Copyright in explanatory materials?
The explanatory materials were based on existing explanations of ECG monitoring but converted into more patient friendly language. Although there were some similarities with earlier cardiology documents, because the explanatory materials were "not a slavish" copy, they were entitled to copyright protection.
There were similar arguments about the "patient definitions" i.e. the written response which was delivered to patients following ECG readings. There are different ways of expressing the results (see para 20). They ranged from:
The "normal" resting heart rate sits in a range of 60 – 99 beats per minute. Your heart rate is within normal limits.
Congratulations, well done, your heartbeat is normal, keep eating an apple a day and getting regular exercise, this is tops!
Because "sufficient, non-negligible intellectual effort was expended"  in both versions this was sufficient for the patient definitions to be protected by copyright.
What about amended stock images?
The two hearts image and wave diagrams were based on stock images. However, both were amended to a sufficient extent to create a new copyright work. The addition of words to both diagrams did not mean that they could be discarded from the artistic work. As the judge put it: "given words are a common part of a diagram, a term expressly defined in the legislation to be a graphic work, I do not consider this issue to be in doubt. ... Both diagrams are clearly artistic works within the meaning of section 4 of the CDPA 1988" .
Was there infringement?
In short - yes. There was clearly copying in the first version as the copyright works were almost identically reproduced including some errors. Although the judge considered that on the evidence the third version had been copied, the level of copying was not sufficient for a finding of infringement .
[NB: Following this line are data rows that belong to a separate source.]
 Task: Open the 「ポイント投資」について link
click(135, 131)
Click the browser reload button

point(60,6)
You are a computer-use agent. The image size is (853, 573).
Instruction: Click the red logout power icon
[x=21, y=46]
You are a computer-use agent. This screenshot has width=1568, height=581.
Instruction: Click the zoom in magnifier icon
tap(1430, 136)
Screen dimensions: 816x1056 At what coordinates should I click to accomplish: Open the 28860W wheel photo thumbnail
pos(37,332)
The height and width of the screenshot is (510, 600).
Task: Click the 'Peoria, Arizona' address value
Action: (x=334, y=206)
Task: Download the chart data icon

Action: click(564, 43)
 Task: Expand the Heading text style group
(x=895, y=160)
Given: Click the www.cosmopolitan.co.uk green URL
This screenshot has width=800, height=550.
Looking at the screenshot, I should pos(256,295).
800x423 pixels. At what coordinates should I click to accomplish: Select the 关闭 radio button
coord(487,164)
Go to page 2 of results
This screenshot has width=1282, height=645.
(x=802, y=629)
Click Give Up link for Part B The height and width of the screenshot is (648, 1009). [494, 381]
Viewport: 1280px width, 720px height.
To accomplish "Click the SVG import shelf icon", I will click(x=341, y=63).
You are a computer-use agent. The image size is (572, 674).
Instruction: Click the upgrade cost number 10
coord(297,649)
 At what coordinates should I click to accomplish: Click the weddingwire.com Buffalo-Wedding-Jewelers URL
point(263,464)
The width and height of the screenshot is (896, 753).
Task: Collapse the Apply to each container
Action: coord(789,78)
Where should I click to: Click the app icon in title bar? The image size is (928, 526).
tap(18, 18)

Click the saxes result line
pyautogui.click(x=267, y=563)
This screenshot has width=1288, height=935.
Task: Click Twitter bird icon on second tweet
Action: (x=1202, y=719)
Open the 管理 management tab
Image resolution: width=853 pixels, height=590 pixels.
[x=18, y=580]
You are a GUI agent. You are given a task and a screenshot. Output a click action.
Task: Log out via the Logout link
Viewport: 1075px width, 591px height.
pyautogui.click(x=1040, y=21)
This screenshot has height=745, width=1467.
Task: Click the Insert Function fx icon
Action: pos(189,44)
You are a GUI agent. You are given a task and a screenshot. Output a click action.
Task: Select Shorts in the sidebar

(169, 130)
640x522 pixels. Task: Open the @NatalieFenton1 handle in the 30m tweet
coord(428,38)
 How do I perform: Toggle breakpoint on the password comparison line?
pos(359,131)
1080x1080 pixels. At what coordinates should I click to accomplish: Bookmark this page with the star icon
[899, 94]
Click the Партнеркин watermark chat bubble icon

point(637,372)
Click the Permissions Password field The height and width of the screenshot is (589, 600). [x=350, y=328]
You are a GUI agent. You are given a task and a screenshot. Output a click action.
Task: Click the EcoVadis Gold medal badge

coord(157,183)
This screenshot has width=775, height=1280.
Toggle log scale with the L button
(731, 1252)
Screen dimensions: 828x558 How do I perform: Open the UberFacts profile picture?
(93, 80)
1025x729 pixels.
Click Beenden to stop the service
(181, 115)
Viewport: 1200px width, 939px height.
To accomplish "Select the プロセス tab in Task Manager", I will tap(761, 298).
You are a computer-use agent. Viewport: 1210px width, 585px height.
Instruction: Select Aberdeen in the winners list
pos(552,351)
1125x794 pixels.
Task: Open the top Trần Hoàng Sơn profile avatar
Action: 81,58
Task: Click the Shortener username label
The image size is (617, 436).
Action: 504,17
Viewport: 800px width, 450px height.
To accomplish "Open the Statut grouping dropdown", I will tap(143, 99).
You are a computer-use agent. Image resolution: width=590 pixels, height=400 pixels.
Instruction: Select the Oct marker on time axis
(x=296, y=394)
The emails between Bluecrest and Express sealed their fate on flagrancy (see paras 38 and 39, for example). They showed that Bluecrest had been sent the XML format file and asked "let me know how long you think it would take to replicate the XML Format/trace pdf that I sent through". Some further documents were sent a few weeks later including the Two Hearts Diagram, the Wave Diagram, the Explanatory Materials, and a pdf document containing the Database.
The attitude that Bluecrest took to the negotiations with Technomed added further fuel to the fire, particularly this choice extract: "I will try to speak to [Mr Hashemi of Technomed] at 8.30ish to give him the impression we are going to agree to his terms, but need time to obtain the guarantees he's after (being ultra-nice to him and giving him a lot of bullshit) but in the background can we work to make the switch asap?"
Although both copyright and database right infringement was found, Technomed was not entitled to double recovery.
Witnesses with a conflict of interest
One of the issues which cropped up concerned an expert witnesses conflict of interest. The witness did not disclose that his company had been in a business relationship with one of the Defendants. This conflict of interest only became apparent in the course of cross examination. The judge, David Stone, noted that part of the reason for the conflict not being disclosed was that the witness "was clearly not properly instructed under Part 35". Instead, the witness wrote a letter which was turned into a witness statement by the legal team. This meant that it included the fairly standard statements regarding having read part 35 and a statement of independence both of which turned out to be inaccurate.
It did not appear from the judgment that a great deal turned on the particular witness' evidence in the end but this is a useful reminder of the importance of checking that witnesses are aware of their disclosure obligations and actually read the final form of their evidence before signature (and long before they end up in the witness box).